Saved entries →
BEGIN
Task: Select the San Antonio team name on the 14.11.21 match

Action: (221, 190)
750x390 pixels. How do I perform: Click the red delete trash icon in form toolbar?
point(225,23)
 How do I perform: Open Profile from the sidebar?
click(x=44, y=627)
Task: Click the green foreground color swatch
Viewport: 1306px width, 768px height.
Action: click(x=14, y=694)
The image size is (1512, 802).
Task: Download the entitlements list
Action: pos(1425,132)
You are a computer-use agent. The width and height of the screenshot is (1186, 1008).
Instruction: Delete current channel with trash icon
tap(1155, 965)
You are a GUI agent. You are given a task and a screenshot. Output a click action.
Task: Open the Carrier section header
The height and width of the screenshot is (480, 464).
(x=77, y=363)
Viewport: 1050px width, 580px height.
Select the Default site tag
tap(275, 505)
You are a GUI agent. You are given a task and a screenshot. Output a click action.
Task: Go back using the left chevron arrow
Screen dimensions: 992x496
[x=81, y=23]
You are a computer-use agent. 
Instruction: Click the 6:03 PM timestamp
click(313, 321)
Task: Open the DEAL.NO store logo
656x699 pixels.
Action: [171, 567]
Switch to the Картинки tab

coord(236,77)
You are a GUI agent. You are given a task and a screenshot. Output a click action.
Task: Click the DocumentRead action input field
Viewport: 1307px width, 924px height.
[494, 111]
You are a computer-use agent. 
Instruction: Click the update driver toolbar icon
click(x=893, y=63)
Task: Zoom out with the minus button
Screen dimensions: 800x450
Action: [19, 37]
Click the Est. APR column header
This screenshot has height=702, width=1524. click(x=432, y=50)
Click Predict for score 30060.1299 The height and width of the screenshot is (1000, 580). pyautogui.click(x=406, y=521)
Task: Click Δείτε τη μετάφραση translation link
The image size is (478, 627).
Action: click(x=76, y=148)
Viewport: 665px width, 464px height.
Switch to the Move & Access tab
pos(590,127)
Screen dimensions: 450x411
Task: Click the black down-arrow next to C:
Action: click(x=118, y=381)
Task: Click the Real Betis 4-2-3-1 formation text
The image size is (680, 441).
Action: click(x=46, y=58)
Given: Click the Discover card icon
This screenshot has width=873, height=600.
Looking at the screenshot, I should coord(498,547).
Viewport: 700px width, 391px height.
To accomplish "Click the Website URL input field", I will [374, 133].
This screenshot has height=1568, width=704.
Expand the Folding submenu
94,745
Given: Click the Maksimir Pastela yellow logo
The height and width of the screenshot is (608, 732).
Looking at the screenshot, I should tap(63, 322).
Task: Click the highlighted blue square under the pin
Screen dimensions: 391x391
END
What to work on → In the entries above, which lines hold the string "input"? Report all of them.

Answer to this problem →
Task: Click the DocumentRead action input field
To accomplish "Click the Website URL input field", I will [374, 133].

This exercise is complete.